**Exercise brief**
Recast the records below as a two-column CSV with the headers "request" and "answer." Give one row per request, with its text and its answer each in a single quoted field and line breaks replaced by spaces. Leave the pictures out.

Element and text location data
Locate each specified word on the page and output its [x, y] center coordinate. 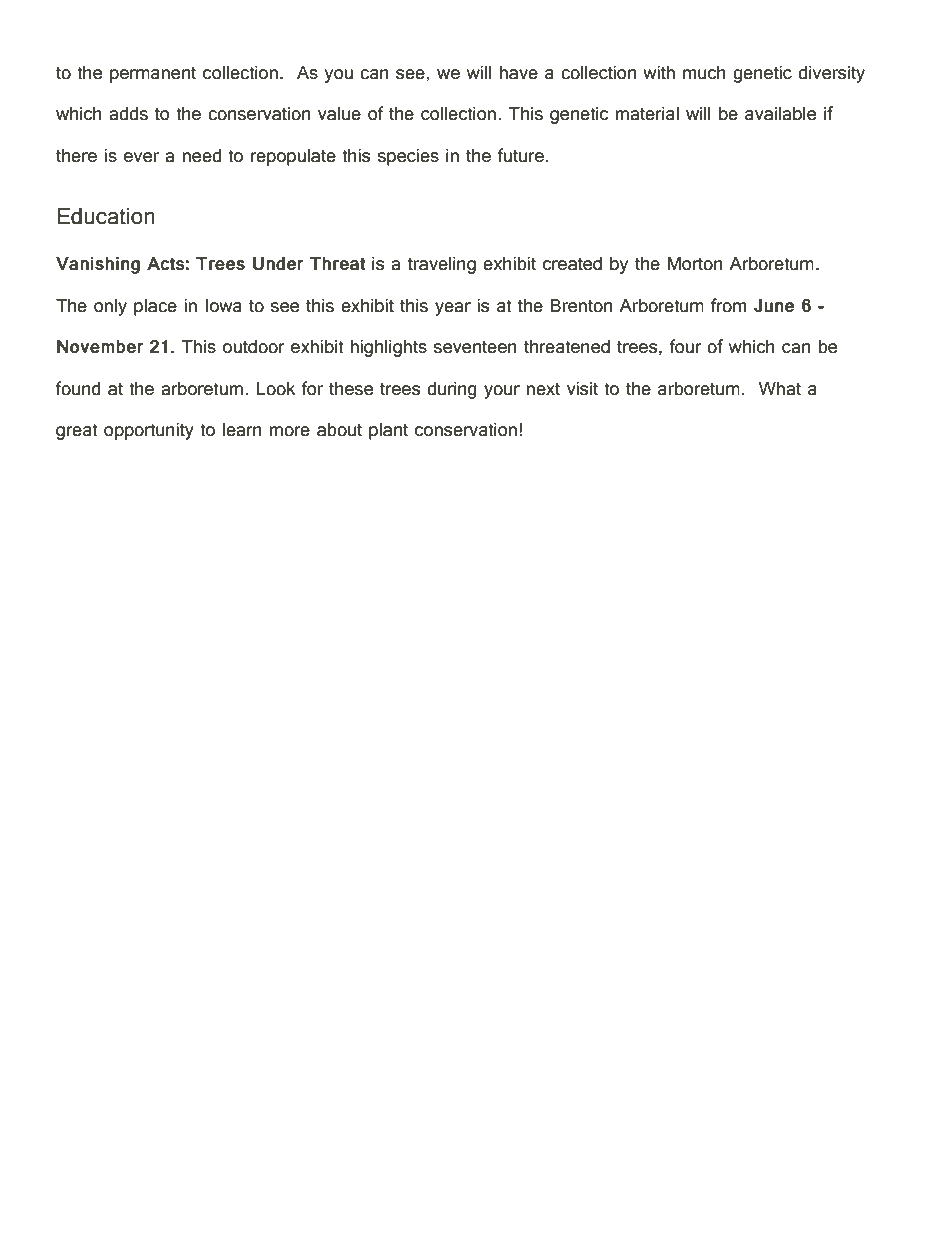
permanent [153, 75]
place [155, 307]
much [704, 73]
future [520, 155]
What [780, 389]
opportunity [149, 431]
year [453, 309]
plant [388, 431]
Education [106, 216]
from [728, 305]
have [519, 73]
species [408, 157]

**Result of this exercise**
request,answer
"Locate each specified word on the page and output its [x, y] center coordinate. permanent","[153, 75]"
"place","[155, 307]"
"much","[704, 73]"
"future","[520, 155]"
"What","[780, 389]"
"opportunity","[149, 431]"
"year","[453, 309]"
"plant","[388, 431]"
"Education","[106, 216]"
"from","[728, 305]"
"have","[519, 73]"
"species","[408, 157]"